Concernant l’évaluation quadriennale des laboratoires par l’Agence d’évaluation de la recherche et de l’enseignement supérieur (Aeres), certaines pratiques des labos font froid dans le dos, comme celle qui consiste à gommer des organigrammes les noms de certains collaborateurs « non publiants ». Une méthode violente pour éviter la note sanction, qui consiste tout simplement à nier l’existence de certains chercheurs, tenus un temps éloignés de la course à l’article pour des raisons aussi banales qu’un sujet d’étude moins fructueux ou un congé parental… ».

Je comprends mal les remarques de cet article concernant l'évaluation des laboratoires par l’AERES (création récente et, en principe, elle était faite auparavant par le CNRS !) et en particulier celle qui consisterait « a gommer » des organigrammes des « chercheurs non-publiants » ! Ce sont en effet les « labos » eux-mêmes qui établissent les documents départ à partir desquels le CNRS ou l’AERES réalise leurs propres évaluations bidon en général ; une fois de plus cf. mon livre !). Il est clair les auteur(e)s de ces textes ne connaissent pas grand-chose au problème dont elles parlent, ce qui est souvent malheureusement le cas dans notre presse.

 « Le CNRS est un gros paquebot, il lui faudra du temps et, surtout, une réelle volonté politique non seulement de la direction, mais au-dessus d’elle, de la haute administration. »
Aujourd’hui, les mesures de prévention, prévues par la loi, se multiplient dans les EPST : mise en place de cellules régionales et de formation des responsables d’unités, tant aux fonctions de management qu’à la détection des risques psychosociaux, à l’Institut de recherche en sciences et technologies pour l’environnement et l’agriculture (Irstea, ex-Cemagref), comme à l’Inserm ou au CNRS. Cela suffira-t-il ? Tout comme la recherche elle-même, trouver les bons remèdes demande du temps… ».

Le CNRS n’est pas un « gros paquebot » courant sur son erre, c’est le cuirassé Potemkine ! Je préfère personnellement, de beaucoup, à défaut du Potemkine,  la métaphore du « Jurassic Park de la recherche stalinienne ».

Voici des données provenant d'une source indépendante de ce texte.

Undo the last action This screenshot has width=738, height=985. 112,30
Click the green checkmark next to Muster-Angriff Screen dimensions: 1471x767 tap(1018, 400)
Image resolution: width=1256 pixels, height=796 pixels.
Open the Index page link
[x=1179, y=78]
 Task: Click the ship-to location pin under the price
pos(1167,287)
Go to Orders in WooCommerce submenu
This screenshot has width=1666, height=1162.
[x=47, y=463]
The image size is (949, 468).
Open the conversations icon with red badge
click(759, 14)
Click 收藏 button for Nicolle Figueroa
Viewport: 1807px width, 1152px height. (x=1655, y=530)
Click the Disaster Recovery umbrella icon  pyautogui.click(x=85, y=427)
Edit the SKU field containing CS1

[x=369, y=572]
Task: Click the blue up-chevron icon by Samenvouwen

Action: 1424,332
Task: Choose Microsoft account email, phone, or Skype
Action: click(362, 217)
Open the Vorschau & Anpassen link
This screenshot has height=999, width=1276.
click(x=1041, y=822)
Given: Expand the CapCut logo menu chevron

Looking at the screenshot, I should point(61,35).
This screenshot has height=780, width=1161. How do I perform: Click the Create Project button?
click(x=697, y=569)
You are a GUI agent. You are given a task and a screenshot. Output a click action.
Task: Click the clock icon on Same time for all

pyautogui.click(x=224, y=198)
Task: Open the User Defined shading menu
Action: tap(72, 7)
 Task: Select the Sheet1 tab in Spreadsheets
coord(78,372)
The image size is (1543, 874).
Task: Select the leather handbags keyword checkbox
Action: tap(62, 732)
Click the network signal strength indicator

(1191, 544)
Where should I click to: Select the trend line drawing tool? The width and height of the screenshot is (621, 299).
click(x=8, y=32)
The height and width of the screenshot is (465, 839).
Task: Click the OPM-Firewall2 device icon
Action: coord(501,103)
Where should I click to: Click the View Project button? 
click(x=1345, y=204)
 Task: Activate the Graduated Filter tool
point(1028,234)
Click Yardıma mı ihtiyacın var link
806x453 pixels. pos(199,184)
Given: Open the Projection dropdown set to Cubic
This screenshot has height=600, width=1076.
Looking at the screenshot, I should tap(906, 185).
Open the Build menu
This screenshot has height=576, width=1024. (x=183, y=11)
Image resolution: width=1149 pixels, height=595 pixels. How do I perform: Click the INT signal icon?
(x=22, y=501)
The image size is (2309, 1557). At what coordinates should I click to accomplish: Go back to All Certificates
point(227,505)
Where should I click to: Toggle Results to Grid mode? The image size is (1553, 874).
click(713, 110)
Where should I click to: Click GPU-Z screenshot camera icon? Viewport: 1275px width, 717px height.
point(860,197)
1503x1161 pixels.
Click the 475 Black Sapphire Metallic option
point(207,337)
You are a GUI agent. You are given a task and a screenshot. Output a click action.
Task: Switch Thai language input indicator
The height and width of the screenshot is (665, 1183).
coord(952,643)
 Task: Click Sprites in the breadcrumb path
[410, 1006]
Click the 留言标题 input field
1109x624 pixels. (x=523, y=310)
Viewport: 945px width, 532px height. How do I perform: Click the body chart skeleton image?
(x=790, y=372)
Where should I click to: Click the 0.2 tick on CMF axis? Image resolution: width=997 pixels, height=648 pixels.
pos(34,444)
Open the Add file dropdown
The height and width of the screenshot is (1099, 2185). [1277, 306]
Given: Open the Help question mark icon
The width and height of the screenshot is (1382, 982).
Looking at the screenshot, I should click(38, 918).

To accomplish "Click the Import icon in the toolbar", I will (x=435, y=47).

Cet article me paraît d'ailleurs oublier l’aspect essentiel, volontairement ou non. Depuis la loi LRU qui est au centre de mon autre livre récent (Universités : l’impossible réforme , Edgar, Valérie, Geneviève et les autres, Paris, l’Harmattan, 2013), toutes les mesures qui touchent à l'enseignement supérieur comme à la recherche visent en fait à en réduire les coûts sous le fallacieux prétexte d'une autonomie et de réformes qui sont les masques dérisoires de la privatisation et/ou de l'étranglement. Ces manœuvres sont encore plus claires, j'en conviens, pour le CNRS dont on se demande à quoi peut bien servir les milliards qu’il nous coûte et quel rôle ont les dizaines de milliers de personnes qu'il emploie, surtout quand on rapporte l'énormité de ces coûts à la faiblesse, pour ne pas dire au caractère dérisoire de ses résultats, quand on prend en compte pour les évaluer les ressources spécifiques que procurent à la France les brevets et les contrats autres que ceux qui ne sont pas en fait des subventions supplémentaires cachées.